Operation Condor (Spanish: Operación Cóndor, also known as Plan
Cóndor; Portuguese: Operação Condor) was a United States–backed
campaign of political repression and state terror involving
intelligence operations and assassination of opponents, officially
implemented in 1975 by the right-wing dictatorships of the Southern
Cone of South America. The program, nominally intended to eradicate
communist or Soviet influence and ideas, was created to suppress
active or potential opposition movements against the participating
governments' neoliberal economic policies, which sought to reverse the
economic policies of the previous era.[6][7]

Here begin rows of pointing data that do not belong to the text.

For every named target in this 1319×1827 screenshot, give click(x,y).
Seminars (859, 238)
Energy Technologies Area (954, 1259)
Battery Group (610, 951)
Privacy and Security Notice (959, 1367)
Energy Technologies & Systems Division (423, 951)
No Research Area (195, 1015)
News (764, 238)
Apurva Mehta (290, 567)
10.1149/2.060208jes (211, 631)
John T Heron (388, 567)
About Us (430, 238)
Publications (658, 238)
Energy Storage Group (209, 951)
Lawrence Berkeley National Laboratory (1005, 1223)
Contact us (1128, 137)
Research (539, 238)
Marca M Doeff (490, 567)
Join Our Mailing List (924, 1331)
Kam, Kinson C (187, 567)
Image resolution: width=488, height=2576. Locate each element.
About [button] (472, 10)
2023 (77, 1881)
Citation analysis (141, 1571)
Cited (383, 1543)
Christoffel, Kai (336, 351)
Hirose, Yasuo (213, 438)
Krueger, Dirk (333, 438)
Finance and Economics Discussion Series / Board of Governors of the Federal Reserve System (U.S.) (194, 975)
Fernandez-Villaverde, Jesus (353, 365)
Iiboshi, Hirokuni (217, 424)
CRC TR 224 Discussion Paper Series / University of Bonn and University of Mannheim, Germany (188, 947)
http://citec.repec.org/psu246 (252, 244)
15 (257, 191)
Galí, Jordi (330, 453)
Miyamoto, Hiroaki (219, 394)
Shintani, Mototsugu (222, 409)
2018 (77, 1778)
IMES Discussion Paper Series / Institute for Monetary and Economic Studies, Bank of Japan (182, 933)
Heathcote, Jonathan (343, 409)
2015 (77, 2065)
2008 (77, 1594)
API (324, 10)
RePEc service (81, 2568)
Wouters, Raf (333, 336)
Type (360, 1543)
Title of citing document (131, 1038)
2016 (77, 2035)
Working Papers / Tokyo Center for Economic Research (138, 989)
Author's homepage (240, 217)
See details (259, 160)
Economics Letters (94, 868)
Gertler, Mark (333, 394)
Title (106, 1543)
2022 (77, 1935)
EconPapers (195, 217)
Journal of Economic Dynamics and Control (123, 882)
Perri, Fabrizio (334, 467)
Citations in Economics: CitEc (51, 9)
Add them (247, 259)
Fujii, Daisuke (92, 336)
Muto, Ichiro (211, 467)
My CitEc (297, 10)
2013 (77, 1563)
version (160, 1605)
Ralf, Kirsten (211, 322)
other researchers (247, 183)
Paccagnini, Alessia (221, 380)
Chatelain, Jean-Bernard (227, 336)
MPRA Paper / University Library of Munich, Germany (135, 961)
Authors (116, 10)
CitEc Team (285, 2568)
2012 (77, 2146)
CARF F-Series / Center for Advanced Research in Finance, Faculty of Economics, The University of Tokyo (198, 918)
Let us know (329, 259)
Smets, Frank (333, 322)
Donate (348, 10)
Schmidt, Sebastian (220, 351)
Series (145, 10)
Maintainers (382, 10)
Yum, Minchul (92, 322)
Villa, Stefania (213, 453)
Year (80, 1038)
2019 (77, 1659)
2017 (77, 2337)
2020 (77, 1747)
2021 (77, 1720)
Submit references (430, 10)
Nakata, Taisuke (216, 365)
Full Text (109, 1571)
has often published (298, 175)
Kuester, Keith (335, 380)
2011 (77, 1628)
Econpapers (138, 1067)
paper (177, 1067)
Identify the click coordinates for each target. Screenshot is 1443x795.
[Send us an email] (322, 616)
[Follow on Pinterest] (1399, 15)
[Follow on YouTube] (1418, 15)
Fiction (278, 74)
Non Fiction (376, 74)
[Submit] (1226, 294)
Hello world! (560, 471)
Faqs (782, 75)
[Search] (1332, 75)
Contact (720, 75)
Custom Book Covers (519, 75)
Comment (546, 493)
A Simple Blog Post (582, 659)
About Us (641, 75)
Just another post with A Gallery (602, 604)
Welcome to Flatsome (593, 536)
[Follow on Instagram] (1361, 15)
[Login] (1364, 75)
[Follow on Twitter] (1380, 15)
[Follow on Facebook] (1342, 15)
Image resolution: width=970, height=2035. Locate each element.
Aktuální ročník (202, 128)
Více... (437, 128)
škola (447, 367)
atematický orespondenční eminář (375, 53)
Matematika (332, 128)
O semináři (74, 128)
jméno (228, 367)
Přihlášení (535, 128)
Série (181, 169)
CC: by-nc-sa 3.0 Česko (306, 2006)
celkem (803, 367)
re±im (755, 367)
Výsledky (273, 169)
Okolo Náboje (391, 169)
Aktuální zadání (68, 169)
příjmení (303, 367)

Due to its clandestine nature, the precise number of deaths directly
attributable to Operation Condor is highly disputed. Some estimates
are that at least 60,000 deaths can be attributed to Condor, roughly
30,000 of these in Argentina,[8][9] and the so-called "Archives of
Terror" list 50,000 killed, 30,000 disappeared and 400,000
imprisoned.[5][10] American political scientist J. Patrice McSherry
gives a figure of at least 402 killed in operations which crossed
national borders in a 2002 source,[11] and mentions in a 2009 source
that of those who "had gone into exile" and were "kidnapped, tortured
and killed in allied countries or illegally transferred to their home
countries to be executed . . . hundreds, or thousands, of such
persons—the number still has not been finally determined—were
abducted, tortured, and murdered in Condor operations."[1] Victims
included dissidents and leftists, union and peasant leaders, priests
and nuns, students and teachers, intellectuals and suspected
guerillas.[11] Condor's key members were the governments in Argentina,
Chile, Uruguay, Paraguay, Bolivia and Brazil. Ecuador and Peru later
joined the operation in more peripheral roles.[12][13]

The United States government provided technical support and supplied
military aid to the participants during the Johnson, Nixon, Ford,
Carter, and Reagan administrations.[2] Such support was frequently
routed through the Central Intelligence Agency.